Иначе я не могу объяснить то обстоятельство, что следствие и обвинение доказывают осознание Сутягиным того, что он имеет дело с разведкой его словами, да еще вырванными из контекста.

Слова есть слова. Совершенно не обязательно, что слушатели правильно воспринимают и правильно оценивают тот смысл, который в эти слова вложил говорящий.

Обвинение не выдвинуло никаких доводов, которые бы опровергали версию Сутягина, и не привело никаких доказательств, которые бы свидетельствовали против показаний Сутягина. Таких доказательств и не может быть, потому что все это дело строится исключительно на словах, которые обвинение пытается истолковать в свою пользу. Однако тот смысл, который вкладывает обвинение в слова Сутягина совершенно не означает, что и Сутягин вкладывал в эти слова подобный смысл.

Если бы было все так легко, как пытается представить государственный обвинитель, и простой человек мог определять кто разведчик, а кто нет, то разведчиков бы быстро вычисляли и они бы уже исчезли как класс.

В качестве доказательств осознания Сутягиным, что Кидд и Локк разведчики, следствие приводит судебно-психологическую экспертизу, согласно выводов которой Сутягин осознавал подлинные интересы сотрудников «Альтернативы будущего» и что имеет дело с иностранной разведкой.

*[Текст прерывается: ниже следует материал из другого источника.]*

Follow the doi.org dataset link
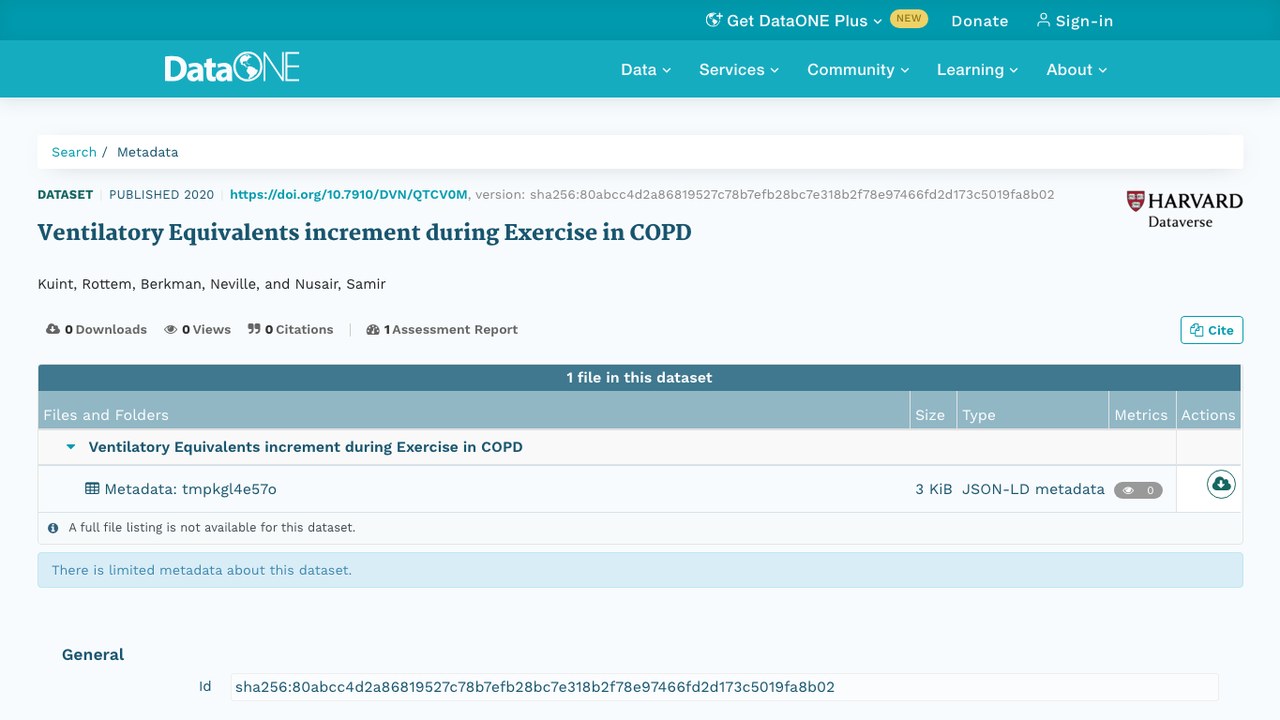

Постановка перед экспертами подобных вопросов и приведение ответов в качестве доказательств говорит о том, что следователи не внимательно слушали лекции в институте. Еще в институте в студентов вдалбливают, что экспертизы назначаются только в том случае, когда требуются специальные познания. Исключение составляют правовые познания, которыми должны обладать следователи. Решение правовых вопросов образует исключительную компетенцию следствия и суда.

Вопрос об осознании является, безусловно, правовым. Это характеристика субъективной стороны и эксперт психолог не вправе решать вопрос о наличии или отсутствии признаков субъективной стороны. Тот факт, что следователи Калужского ФСБ поставили перед экспертом психологом правовой вопрос свидетельствует о том, что они либо не знают, что этот вопрос входит в разряд правовых, либо не знают, какие задачи решают эксперты. И то и другое говорит об отсутствии квалификации.

Кроме того, защитой было заявлено ходатайство об исключении этого заключения из числа доказательств, т.к. оно получено с нарушением закона. По запросу адвокатов было проведено независимое экспертное исследование, которое было проведено профессорами в области психологии и которые пришли к выводу, что

«Второй, третий и четвертый экспертные выводы в существенной для дела части недостаточно фактуально и научно обоснованы. Отмеченные качества выводов во МНОГОМ обусловлены особенностями проведенного экспертного исследования, которое носило характер единоличной экспертизы только ло материалам уголовного дела. т. е. являлось по существу единоличной заочной экспертизой».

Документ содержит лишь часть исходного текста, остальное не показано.